— Begin DATA FOR THIS EXERCISE —
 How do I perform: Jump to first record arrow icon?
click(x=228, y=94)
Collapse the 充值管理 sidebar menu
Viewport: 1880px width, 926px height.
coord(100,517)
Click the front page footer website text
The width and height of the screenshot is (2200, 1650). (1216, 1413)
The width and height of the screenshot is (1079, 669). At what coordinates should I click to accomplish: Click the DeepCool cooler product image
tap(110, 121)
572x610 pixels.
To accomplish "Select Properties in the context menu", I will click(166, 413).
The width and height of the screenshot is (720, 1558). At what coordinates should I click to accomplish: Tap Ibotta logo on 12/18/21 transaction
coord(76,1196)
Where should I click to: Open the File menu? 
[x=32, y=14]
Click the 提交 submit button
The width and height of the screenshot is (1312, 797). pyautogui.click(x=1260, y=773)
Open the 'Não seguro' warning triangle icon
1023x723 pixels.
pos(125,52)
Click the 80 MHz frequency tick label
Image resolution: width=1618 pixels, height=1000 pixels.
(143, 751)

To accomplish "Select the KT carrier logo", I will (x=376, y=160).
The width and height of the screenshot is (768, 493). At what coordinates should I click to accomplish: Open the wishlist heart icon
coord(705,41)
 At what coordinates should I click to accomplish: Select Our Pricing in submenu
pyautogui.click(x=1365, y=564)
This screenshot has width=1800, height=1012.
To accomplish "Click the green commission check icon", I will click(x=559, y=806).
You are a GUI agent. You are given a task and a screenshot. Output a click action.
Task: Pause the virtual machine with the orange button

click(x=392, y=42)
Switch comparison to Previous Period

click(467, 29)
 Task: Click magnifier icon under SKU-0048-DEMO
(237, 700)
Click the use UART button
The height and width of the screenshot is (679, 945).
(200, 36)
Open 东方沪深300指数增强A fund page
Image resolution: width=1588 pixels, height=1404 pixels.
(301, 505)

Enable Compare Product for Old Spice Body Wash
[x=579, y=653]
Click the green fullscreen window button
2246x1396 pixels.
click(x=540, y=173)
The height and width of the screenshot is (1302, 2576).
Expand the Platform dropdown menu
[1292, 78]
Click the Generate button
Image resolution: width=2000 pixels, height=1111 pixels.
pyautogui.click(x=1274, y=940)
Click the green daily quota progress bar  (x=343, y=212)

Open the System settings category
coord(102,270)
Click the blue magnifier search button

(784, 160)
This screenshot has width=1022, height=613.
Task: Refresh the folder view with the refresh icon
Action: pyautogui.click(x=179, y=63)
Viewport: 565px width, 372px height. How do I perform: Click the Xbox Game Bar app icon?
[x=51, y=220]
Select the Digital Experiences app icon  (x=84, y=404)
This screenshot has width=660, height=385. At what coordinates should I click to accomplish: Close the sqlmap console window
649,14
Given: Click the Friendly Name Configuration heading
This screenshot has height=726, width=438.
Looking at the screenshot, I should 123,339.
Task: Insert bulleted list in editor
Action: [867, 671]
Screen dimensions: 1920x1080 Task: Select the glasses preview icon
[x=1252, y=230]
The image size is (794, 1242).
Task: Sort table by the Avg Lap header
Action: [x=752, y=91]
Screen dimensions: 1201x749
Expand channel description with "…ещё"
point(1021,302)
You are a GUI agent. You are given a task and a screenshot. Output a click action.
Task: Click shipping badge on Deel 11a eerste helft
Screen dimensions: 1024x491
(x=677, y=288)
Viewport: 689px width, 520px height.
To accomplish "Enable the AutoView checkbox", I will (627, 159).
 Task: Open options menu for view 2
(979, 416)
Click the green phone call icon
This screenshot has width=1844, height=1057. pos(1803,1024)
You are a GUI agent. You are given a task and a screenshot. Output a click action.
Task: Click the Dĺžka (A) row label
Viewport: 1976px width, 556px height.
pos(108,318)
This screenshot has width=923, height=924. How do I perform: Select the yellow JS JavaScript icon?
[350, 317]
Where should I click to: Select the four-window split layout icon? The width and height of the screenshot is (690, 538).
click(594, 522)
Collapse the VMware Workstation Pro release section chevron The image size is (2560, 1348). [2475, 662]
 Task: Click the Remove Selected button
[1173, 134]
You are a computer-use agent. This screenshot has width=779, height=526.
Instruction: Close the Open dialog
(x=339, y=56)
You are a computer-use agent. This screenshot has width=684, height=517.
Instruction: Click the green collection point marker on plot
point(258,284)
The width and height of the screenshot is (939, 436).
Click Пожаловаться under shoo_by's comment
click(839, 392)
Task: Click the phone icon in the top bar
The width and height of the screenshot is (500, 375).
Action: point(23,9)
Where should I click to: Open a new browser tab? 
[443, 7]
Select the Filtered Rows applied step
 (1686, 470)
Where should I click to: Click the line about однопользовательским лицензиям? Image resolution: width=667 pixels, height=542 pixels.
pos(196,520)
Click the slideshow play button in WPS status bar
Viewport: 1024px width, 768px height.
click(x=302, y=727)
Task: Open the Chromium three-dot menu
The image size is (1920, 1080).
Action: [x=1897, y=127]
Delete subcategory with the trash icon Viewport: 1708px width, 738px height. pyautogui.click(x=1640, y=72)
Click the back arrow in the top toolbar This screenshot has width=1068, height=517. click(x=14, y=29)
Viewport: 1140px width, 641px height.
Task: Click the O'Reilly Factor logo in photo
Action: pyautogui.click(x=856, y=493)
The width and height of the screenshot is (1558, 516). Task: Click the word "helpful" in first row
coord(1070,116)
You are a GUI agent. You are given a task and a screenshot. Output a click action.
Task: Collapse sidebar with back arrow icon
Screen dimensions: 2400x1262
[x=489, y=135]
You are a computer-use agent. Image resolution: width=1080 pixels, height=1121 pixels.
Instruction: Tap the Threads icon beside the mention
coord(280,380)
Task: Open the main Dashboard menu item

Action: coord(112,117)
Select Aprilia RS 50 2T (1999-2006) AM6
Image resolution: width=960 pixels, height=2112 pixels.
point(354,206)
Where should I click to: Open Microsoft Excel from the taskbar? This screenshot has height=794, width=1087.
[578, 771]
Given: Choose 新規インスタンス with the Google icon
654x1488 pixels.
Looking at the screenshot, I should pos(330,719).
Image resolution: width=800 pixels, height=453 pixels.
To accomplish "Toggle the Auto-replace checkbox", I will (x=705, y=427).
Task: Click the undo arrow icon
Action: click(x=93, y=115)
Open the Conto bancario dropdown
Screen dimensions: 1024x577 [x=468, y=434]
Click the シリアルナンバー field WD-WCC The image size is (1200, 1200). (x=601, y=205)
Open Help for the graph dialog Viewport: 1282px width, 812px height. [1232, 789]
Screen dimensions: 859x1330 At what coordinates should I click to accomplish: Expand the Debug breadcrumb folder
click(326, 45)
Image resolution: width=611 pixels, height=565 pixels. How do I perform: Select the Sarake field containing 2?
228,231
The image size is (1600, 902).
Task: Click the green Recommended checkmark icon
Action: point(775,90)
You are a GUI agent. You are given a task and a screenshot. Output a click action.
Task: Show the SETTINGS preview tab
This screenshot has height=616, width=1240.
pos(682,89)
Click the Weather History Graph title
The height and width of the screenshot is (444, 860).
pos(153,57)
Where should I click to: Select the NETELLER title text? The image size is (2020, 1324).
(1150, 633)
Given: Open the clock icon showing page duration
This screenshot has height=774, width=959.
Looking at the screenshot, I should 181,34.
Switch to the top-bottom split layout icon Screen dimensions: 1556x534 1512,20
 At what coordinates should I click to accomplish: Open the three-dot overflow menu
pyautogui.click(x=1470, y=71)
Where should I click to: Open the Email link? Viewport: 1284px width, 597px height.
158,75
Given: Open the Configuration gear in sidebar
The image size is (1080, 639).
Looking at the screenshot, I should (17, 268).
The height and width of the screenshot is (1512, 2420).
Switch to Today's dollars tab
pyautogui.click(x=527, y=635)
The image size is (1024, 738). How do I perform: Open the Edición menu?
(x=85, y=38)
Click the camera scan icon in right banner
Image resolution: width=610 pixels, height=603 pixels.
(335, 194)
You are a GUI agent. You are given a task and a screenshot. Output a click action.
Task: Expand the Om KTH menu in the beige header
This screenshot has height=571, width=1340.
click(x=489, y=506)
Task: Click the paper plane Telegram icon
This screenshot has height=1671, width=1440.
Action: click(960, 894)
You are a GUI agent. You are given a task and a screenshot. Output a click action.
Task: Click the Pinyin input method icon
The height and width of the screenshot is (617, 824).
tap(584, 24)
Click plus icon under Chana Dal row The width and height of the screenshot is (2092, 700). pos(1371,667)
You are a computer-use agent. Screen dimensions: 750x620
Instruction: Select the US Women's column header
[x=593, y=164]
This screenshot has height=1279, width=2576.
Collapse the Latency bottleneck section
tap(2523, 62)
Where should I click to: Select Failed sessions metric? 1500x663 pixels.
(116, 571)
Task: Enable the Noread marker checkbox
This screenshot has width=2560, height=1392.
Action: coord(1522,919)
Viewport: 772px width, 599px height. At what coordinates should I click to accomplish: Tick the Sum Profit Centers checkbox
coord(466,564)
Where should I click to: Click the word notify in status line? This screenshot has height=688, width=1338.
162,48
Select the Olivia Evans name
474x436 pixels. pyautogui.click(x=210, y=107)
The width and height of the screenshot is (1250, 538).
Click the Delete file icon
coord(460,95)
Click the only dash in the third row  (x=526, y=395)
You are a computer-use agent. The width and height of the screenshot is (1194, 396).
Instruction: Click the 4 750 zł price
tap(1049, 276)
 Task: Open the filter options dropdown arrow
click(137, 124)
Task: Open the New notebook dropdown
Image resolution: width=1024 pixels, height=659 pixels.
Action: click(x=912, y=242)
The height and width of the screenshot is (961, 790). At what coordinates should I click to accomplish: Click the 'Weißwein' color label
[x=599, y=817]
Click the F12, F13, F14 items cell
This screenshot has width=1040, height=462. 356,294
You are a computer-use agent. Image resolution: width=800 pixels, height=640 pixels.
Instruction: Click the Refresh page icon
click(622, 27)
— End DATA FOR THIS EXERCISE —
> **THE REQUEST**
Copy everything from the start of the rows down to the line containing "The width and height of the screenshot is (1312, 797).", that line included.

> **TASK RESPONSE**
 How do I perform: Jump to first record arrow icon?
click(x=228, y=94)
Collapse the 充值管理 sidebar menu
Viewport: 1880px width, 926px height.
coord(100,517)
Click the front page footer website text
The width and height of the screenshot is (2200, 1650). (1216, 1413)
The width and height of the screenshot is (1079, 669). At what coordinates should I click to accomplish: Click the DeepCool cooler product image
tap(110, 121)
572x610 pixels.
To accomplish "Select Properties in the context menu", I will click(166, 413).
The width and height of the screenshot is (720, 1558). At what coordinates should I click to accomplish: Tap Ibotta logo on 12/18/21 transaction
coord(76,1196)
Where should I click to: Open the File menu? 
[x=32, y=14]
Click the 提交 submit button
The width and height of the screenshot is (1312, 797). pyautogui.click(x=1260, y=773)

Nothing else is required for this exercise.